An hour and a half from Orlando, Florida lies the sleepy town of Crystal River. Tourists come here in the winter months to swim with the West Indian manatees, that come inland to escape the cold waters of the Gulf of Mexico. Also called sea cows, they are large vegetarians , 9 to 10 feet long, and weigh approximately 1,000 pounds. They are related to elephants, are slow moving, and very gentle. There are only 10,000 West Indian manatees left in the world, so Florida has made November Manatee Awareness Month. Tours are regulated to protect the manatees, and tourists can be fined if they do not obey the rules.
Did You Know?
Some historians believe that manatees were what sailors thought were mermaids. On his first journey to the Americas, Christopher Columbus wrote in his journal that he saw three mermaids, which rose out of the sea. He went on to say that they were not so beautiful as their faces had some masculine traits. Biographers contribute his mermaids to manatees.

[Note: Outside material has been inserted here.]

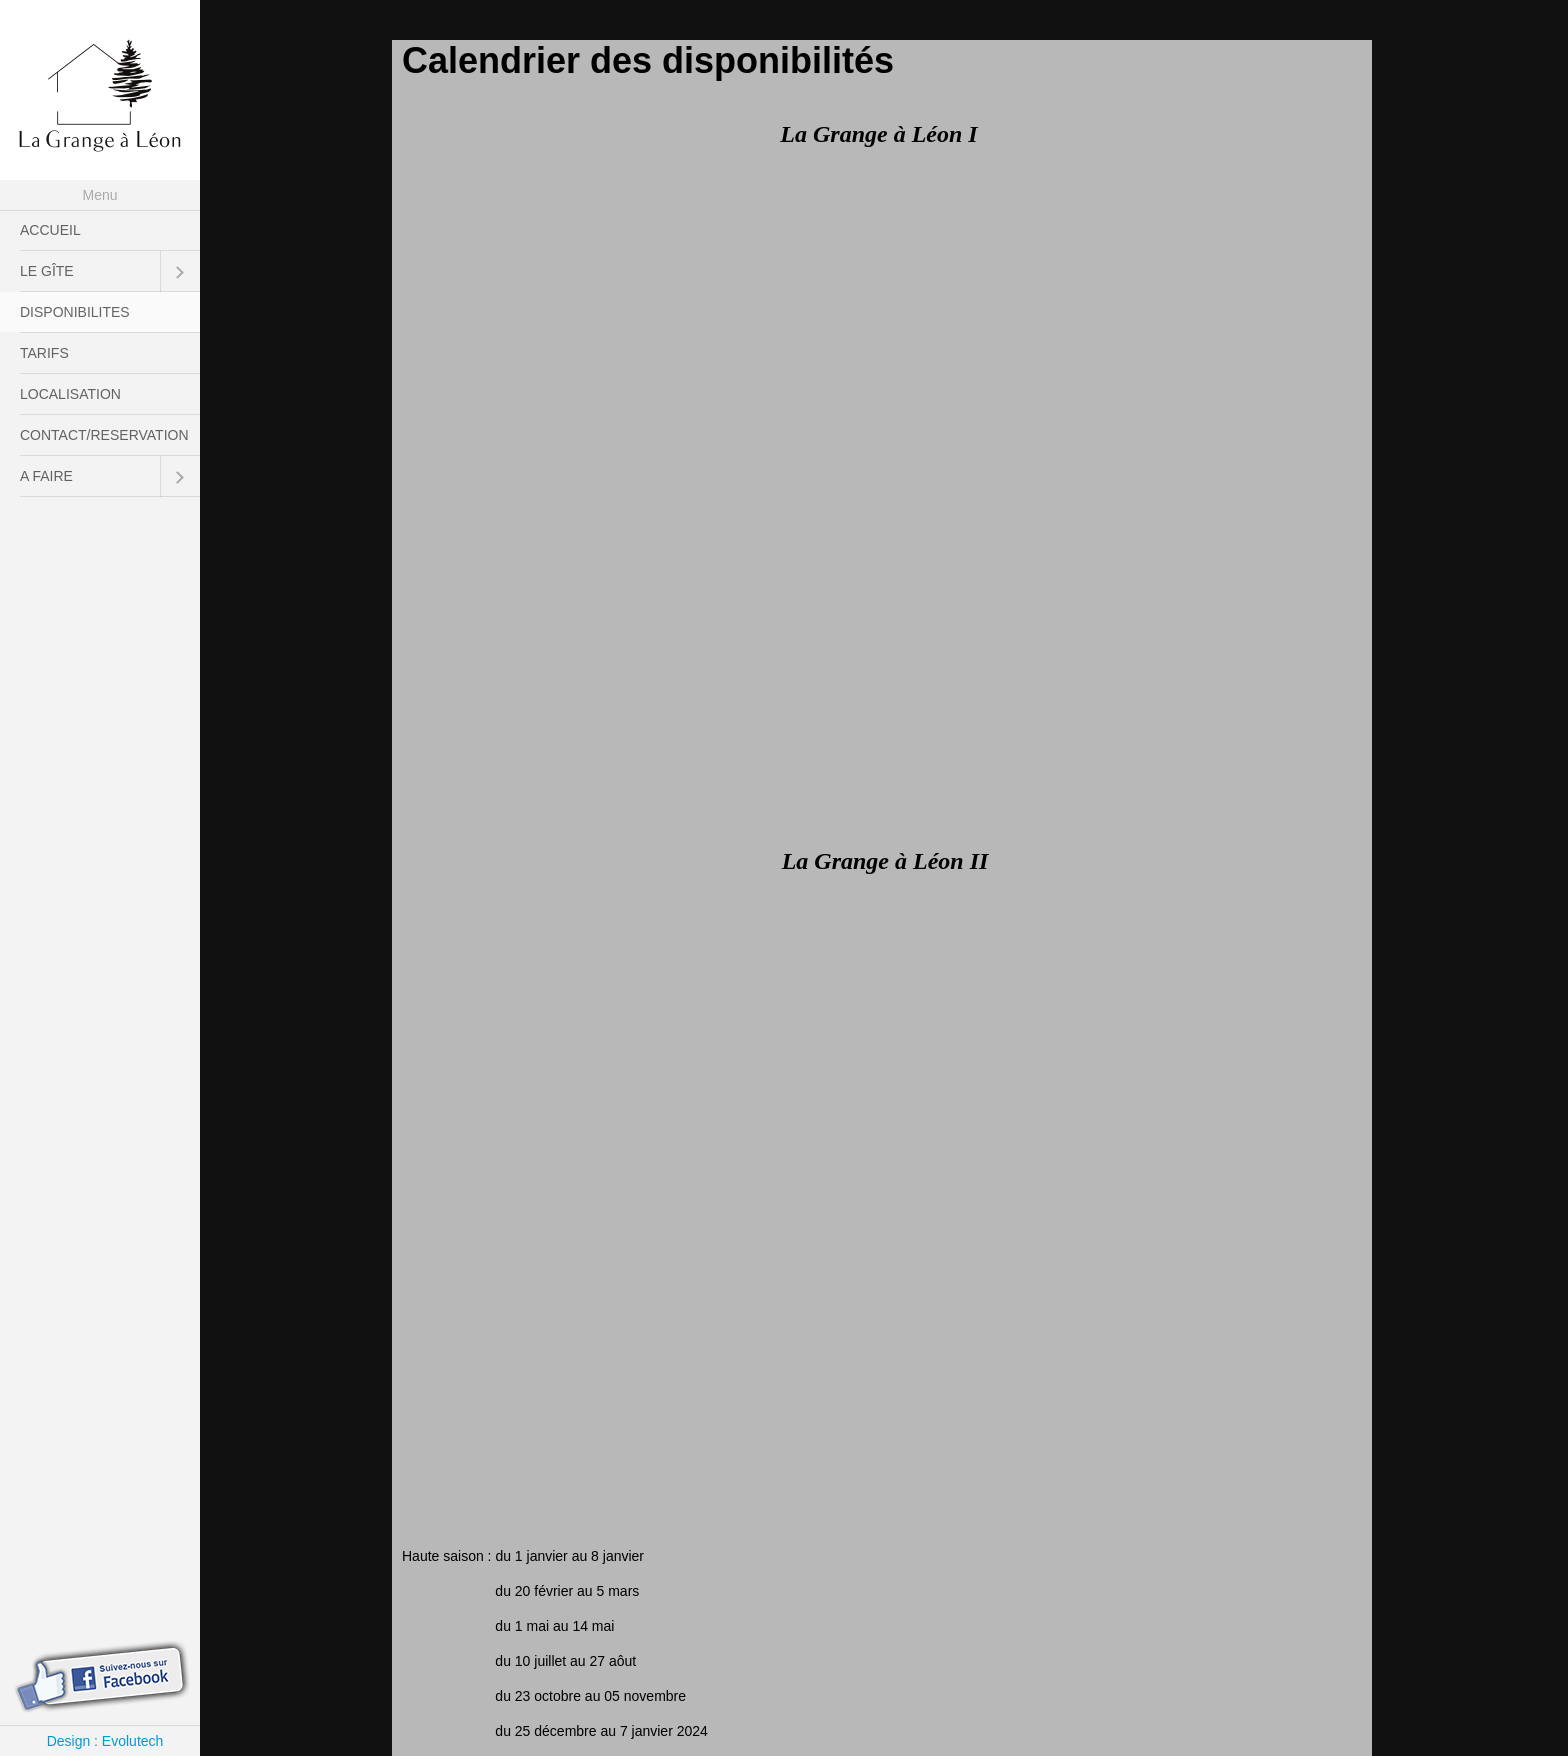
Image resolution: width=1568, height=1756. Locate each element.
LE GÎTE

Picture: The elusive manatee.
What is it like?
We decided to go see the manatees in late December, when both of us had some vacation time. Because silt on the bottom of the river mixes with the water, it is hard to see the manatees as the day progresses. So we booked an early morning tour with the company Birds Underwater Dive Company, and began our adventure. We donned our wet suits, watched a video on the proper way to view the manatees, and boarded our boat. The weather was cool, foggy, and dark outside. Locals were kayaking, enjoying the wildlife around the river.
We watched cormorants dive and catch fish, and ate a fun breakfast of donuts and coffee before entering the water.
Picture: The funny cormorant.
By the time we watched the sunrise, we were ready to get in the water and look for manatees. At first it was hard to spot any, but our guides were very good at pointing them out. There were very few in the water that day, but the ones that we did see were awesome. One young, very friendly manatee actually came to look at me, and we almost collided! The face of this gentle creature was one of curiosity and playfulness. As we were snorkeling, the water was quite cool and refreshing, and we noticed that freshwater was bubbling up from the bottom of the river, a very unusual sight.
Although there were only a few manatees during our tour, we were excited to see the few we did, getting so close that you could make eye contact with them. They are large, magnificent creatures with a rich history. Swimming with manatees is more fun than a Disney World ride, and worth a detour from Orlando.
Pictures: Swimming right next to mantees.